|
A single password represents a distribution of possible bit values for each byte within it. The password itself is a distribution of characters used within the password. In fact, the author's article makes this very point, which is why I pointed out the logical flaw in the thinking. I'll reduce N to 6 for simplifying the author's absurd example but it can expand to any N. If we take the argument to hold that you roll a random die of N length (6 in our case) and the upperbound represents one strong password, while all other values equate to the word "password", the flaw is in how this logic is applied. Imagine this is our set of possible values: password, password, password, password, password, hj5^@l2jl9GGk;Clkm(0] It makes little difference if you look at this as either the bytes involved in the entire set, or the average of all passwords within the set, it's going to come out looking like you are secure. This means what they're attacking is all permutations of the following set of characters: a, C, d, h, j, k, l, m, o, p, r, s, w, G, 0, 2, 5, 9, ;, ], @, ^, ( What an attacker must know though, is the character set used within, as well as the length.

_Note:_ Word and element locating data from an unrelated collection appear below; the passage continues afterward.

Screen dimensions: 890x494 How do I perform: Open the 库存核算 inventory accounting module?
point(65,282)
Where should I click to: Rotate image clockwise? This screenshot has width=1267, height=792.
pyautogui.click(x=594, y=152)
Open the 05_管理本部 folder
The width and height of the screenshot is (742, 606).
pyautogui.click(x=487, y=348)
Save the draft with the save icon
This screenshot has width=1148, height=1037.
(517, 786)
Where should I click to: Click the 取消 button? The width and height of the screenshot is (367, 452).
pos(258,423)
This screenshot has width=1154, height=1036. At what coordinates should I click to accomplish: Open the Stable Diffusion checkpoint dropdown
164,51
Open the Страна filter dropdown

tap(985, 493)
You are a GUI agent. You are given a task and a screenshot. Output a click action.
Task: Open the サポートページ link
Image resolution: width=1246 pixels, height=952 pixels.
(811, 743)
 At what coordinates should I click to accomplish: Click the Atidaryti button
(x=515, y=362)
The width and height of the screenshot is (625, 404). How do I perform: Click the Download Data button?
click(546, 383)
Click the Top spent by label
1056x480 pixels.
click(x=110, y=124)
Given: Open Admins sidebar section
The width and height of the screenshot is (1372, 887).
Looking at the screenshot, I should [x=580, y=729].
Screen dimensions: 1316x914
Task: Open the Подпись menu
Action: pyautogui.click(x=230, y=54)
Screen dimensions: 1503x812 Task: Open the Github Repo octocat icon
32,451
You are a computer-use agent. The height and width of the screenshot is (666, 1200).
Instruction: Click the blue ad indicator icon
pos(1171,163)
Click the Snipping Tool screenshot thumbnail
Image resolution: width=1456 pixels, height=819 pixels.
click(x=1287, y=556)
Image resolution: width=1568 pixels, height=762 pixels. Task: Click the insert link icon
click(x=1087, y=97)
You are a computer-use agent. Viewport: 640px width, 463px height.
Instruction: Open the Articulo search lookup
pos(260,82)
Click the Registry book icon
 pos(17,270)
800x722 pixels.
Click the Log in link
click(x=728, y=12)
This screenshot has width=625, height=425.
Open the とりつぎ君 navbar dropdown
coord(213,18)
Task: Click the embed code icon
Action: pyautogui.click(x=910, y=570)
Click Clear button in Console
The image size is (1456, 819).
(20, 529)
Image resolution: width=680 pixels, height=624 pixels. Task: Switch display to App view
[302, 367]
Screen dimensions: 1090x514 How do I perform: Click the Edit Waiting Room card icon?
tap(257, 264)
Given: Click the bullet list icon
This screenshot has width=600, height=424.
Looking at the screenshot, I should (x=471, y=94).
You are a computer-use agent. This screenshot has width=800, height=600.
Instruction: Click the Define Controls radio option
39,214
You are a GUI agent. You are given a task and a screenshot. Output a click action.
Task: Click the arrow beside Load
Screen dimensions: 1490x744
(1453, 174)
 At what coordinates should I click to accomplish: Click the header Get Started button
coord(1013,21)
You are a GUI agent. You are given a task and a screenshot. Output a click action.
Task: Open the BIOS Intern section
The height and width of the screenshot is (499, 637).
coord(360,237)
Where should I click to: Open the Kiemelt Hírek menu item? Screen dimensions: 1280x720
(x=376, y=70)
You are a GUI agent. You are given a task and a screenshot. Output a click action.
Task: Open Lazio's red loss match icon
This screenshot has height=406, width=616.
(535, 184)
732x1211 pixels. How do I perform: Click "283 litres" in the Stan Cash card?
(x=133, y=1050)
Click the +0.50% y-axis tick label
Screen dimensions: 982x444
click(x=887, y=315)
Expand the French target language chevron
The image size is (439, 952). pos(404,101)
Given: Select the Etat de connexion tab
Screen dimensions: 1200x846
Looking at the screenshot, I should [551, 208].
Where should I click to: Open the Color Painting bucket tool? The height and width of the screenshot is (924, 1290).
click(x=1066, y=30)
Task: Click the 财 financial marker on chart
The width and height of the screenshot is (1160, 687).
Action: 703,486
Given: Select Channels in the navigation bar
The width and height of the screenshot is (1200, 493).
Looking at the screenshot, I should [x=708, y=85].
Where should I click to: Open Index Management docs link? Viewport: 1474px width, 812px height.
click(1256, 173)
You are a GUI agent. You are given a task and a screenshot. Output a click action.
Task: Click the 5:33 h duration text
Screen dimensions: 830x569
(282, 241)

This is the logical flaw the author made in their analysis. For an attacker, the entropy of an individual string is taken as possible character permutations required to discover the true password and NOT permutations of the entire strings themselves. If you look at the values for each string presented in our set, what an attacker has to attack is: a, d, o, p, r, s, w C, h, j, k, l, m, G, 0, 2, 5, 9, ;, ], @, ^, ( But in order to attack these, they need to try the full set: a-z a-zA-Z0-9;:[]!@#$%^&*(){} One of these will be VASTLY easier to break. |
In principle, you could estimate a password's strength by the order in which a cracker would be expected to guess it. But that's a pain, depends on the password cracker being used, and can change at any time. Also, it's not "entropy", which is a well-defined mathematical concept and is what the linked article is about.
Entropy is supposed to be a bound that even if the attacker knows your generation method, they won't be able to do better than brute-force search. For this, the author is correct that min-entropy or a similarly conservative measure is the right one; though for the most common (uniform) generation methods this is the same as Shannon entropy.
Entropy of the set of characters used in your password (well, sets don't have entropy, but let's say of the uniform distribution on that set) isn't the same as entropy of password generation mechanism, because the attacker might have more information. For example, if he knows (or correctly guesses) that your password is a dictionary word, then this is super helpful information that isn't captured in the entropy of the bytes.